Which strategy to use with multiprocessing in python
I am completely new to multiprocessing. I have been reading documentation about multiprocessing module. I read about Pool, Threads, Queues etc. but I am completely lost.
What I want to do with multiprocessing is that, convert my humble http downloader, to work with multiple workers. What I am doing at the moment is, download a page, parse to page to get interesting links. Continue until all interesting links are downloaded. Now, I want to implement this with multiprocessing. But I have no idea at the moment, how to organize this work flow. I had two thoughts about this. Firstly, I thought about having two queues. One queue for links that needs to be downloaded, other for links to be parsed. One worker, downloads the pages, and adds them to queue which is for items that needs to be parsed. And other process parses a page, and adds the links it finds interesting to the other queue. Problems I expect from this approach are; first of all, why download one page at a time and parse a page at a time. Moreover, how do one process know that there are items to be added to queue later, after it exhausted all items from queue.
Another approach I thought about using is that. Have a function, that can be called with an url as an argument. This function downloads the document and starts parsing it for the links. Every time it encounters an interesting link, it instantly creates a new thread running identica开发者_StackOverflow社区l function as itself. The problem I have with this approach is, how do I keep track of all the processes spawned all around, how do I know if there is still processes to running. And also, how do I limit maximum number of processes.
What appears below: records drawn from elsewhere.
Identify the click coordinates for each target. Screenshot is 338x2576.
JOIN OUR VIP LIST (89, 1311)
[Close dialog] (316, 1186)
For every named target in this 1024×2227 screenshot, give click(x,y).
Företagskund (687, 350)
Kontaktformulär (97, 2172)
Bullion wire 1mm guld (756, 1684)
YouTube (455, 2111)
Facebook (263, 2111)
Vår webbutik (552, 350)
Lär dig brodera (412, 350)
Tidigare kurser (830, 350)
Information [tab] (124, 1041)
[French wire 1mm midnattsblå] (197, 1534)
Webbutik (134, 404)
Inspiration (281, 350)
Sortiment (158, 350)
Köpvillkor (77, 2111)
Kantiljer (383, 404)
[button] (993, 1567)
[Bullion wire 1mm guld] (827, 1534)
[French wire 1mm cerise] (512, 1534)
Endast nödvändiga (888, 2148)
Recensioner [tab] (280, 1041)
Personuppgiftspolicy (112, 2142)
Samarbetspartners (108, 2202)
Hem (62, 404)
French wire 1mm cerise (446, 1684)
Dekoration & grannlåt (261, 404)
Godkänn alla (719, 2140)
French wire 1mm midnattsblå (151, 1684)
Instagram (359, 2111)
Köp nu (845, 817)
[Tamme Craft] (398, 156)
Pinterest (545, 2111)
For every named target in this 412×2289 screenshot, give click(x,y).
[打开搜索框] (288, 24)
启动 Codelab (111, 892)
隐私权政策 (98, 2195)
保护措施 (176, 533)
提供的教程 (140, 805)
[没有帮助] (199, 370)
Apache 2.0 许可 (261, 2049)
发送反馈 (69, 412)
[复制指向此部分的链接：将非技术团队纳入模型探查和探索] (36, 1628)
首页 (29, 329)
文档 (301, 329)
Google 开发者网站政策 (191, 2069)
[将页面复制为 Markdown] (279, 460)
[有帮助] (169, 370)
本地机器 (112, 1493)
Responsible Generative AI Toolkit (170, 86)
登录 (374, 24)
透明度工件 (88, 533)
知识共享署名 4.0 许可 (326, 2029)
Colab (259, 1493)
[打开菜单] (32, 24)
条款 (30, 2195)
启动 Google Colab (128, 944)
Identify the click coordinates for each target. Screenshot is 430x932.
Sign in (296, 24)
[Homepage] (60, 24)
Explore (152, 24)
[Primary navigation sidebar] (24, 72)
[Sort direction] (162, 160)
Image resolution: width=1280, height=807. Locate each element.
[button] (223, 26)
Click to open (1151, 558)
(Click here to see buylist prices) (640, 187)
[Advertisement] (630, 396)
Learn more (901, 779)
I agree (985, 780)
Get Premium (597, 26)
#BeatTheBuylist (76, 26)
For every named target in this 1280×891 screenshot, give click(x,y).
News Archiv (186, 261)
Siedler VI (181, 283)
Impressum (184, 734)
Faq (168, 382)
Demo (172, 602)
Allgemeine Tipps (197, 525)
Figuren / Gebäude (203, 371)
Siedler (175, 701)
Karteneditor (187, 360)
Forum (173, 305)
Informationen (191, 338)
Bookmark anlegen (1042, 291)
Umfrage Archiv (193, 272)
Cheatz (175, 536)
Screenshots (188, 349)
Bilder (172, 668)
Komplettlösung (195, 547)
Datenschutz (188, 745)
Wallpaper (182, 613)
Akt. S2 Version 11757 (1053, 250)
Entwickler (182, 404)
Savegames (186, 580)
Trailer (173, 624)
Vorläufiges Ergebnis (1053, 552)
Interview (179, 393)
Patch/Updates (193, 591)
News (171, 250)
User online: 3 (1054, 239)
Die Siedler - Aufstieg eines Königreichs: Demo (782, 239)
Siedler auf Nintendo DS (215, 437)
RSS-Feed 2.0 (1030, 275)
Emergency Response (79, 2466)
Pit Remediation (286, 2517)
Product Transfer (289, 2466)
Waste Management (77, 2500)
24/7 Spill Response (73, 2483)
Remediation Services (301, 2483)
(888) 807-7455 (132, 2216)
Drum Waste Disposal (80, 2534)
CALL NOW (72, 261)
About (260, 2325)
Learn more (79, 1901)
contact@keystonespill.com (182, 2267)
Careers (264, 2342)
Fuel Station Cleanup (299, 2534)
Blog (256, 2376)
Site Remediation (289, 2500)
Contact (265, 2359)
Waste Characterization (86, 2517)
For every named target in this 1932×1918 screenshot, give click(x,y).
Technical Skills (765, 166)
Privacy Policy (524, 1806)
So I am completely lost. Can anyone suggest a good strategy, and perhaps show some example codes about how to go with the idea.
Here is one approach, using multiprocessing. (Many thanks to @Voo, for suggesting many improvements to the code).
import multiprocessing as mp
import logging
import Queue
import time
logger=mp.log_to_stderr(logging.DEBUG) # or,
# logger=mp.log_to_stderr(logging.WARN) # uncomment this to silence debug and info messages
def worker(url_queue,seen):
while True:
url=url_queue.get()
if url not in seen:
logger.info('downloading {u}'.format(u=url))
seen[url]=True
# Replace this with code to dowload url
# urllib2.open(...)
time.sleep(0.5)
content=url
logger.debug('parsing {c}'.format(c=content))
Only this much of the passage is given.